Textauszug:
Steuererklärungen: Allen Steuerzahlern soll künftig auf Wunsch eine bereits vorausgefüllte Steuererklärung zugestellt werden, in der sich alle Daten befinden, die bei der Finanzverwaltung vorliegen. Wer einverstanden ist, braucht nur noch zuzustimmen. Auch Rentner sollen von dem neuen Prozedere profitieren, dass Rentenbezugsmitteilungsverfahren an die Erfordernisse der neuen Steuererklärung angepasst werden. "Die vorausgefüllte Erklärung wird so vorbereitet, dass der idealtypische 'Nur-Rentner' diese nach Prüfung im Regelfall ohne Änderung an das zuständige Finanzamt zurücksenden kann", heißt es in dem Papier.
Kinderfreibeträge/Kinderbetreuungskosten: Kindergeld und Kinderfreibeträge sollen auch für volljährige Kinder ohne Einkommensprüfung gewährt werden, denn nur ein Prozent der volljährigen Kinder in Schul- oder Berufsausbildung überschreitet die festgelegte Einkunftsgrenze von 8004 Euro pro Jahr. Das soll Eltern, Finanzverwaltung und Familienkassen die Bearbeitung der Kindergeldanträge, der Einkommenssteuererklärungen und der Lohnsteuerermäßigungsanträge erleichtern. Wer Kinderbetreuungskosten zahlt, soll diese generell absetzen können, und zwar unabhängig davon, ob die Betreuung wegen der Berufstätigkeit der Eltern, aus Krankheitsgründen oder wegen einer Behinderung notwendig ist.

Eingabedaten:
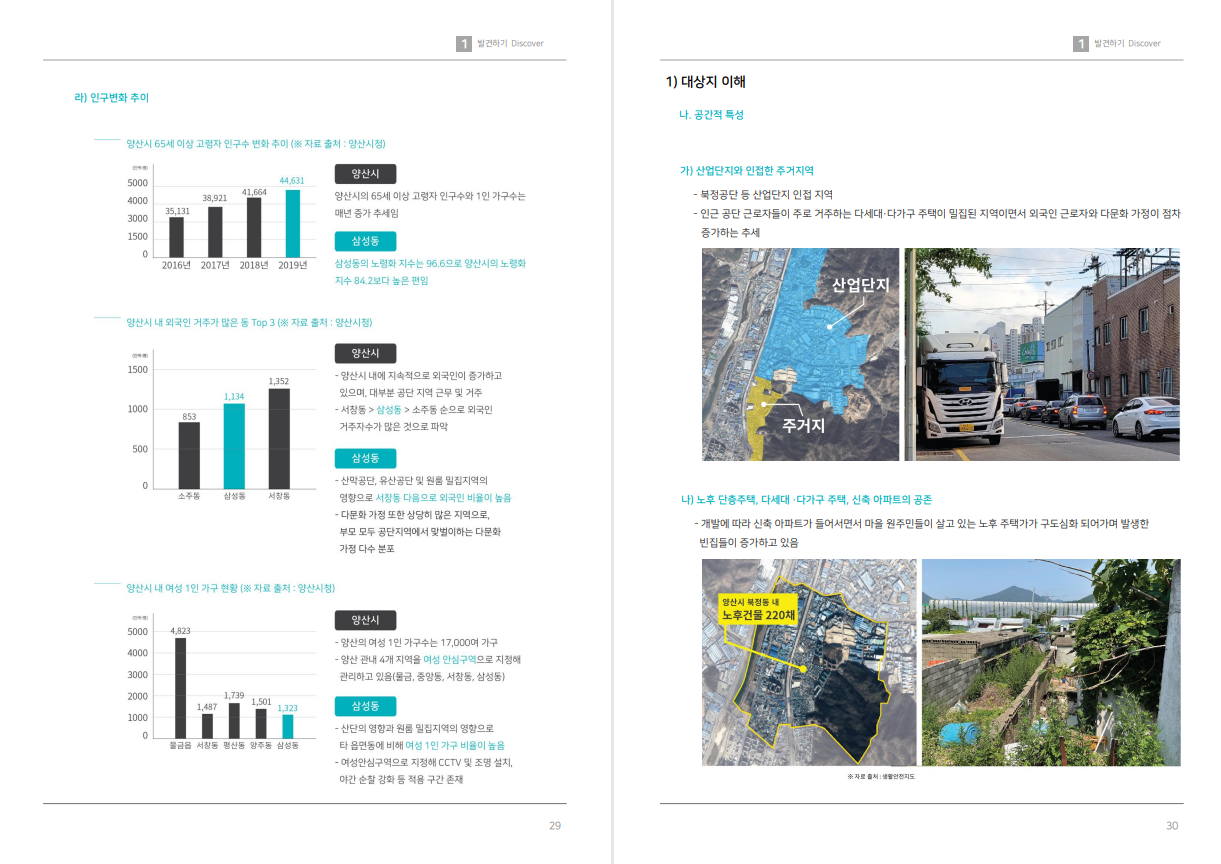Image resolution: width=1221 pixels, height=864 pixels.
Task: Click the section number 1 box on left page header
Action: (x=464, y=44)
==
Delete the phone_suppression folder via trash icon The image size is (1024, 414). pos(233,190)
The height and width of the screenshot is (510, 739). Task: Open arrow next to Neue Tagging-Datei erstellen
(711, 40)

Anforderung 1: Welche jährliche Einkunftsgrenze für volljährige Kinder in Schul- oder Berufsausbildung nennt der Textauszug zu Steuererklärungen und Kinderfreibeträgen?
Anforderung 2: Schreiben Sie den Textauszug zu Steuererklärungen und Kinderfreibeträgen im gleichen Stil weiter.

Antwortfeld 1: 8004 Euro pro Jahr.

Antwortfeld 2:
Entfernungspauschalen: Steuerzahler sollen künftig auswählen dürfen, ob sie die tatsächlichen Kosten für öffentliche Verkehrsmittel geltend machen wollen oder die entsprechende Entfernungspauschale von 30 Cent je Kilometer. Vorteil: Dann müssten nicht länger Vergleichsrechnungen angestellt werden.
Werbungskostenabzüge: Da die Kosten für Fahrten zwischen Wohnung und Arbeitsstätte (Entfernungspauschale) oft den allgemeinen Arbeitnehmer-Pauschbetrag von 920 Euro übersteigen, müssen Arbeitnehmer derzeit viele weitere kleinteilige Werbungskosten in ihrer Steuererklärung separat nachweisen. Damit soll jetzt Schluss sein. CDU/CSU und FDP schwebt vor, separate Pauschbeträge einzuführen. Dann könnten neben der Entfernungspauschale 100 Euro für die berufliche Nutzung des privaten Computers und 300 Euro für übrige Werbungskosten wie Fachbücher und Gewerkschaftsbeträge geltend gemacht werden.
Behindertenpauschalen: Menschen mit Handicap will Schwarz-Gelb das Ausfüllen der Steuererklärungen ebenfalls erleichtern. Vorgesehen ist die Erhöhung der Behindertenpauschbeträge bei weitestgehender Abschaffung des Einzelnachweises "zusätzlicher außergewöhnlicher Belastungen". Ziel ist es, Spezialausgaben im Zusammenhang mit Krankheiten und Behinderungen (etwa Fahrdienste, behindertengerechte Wohnungsausstattung, Urlaubsbegleitpersonen) pauschal abzugelten.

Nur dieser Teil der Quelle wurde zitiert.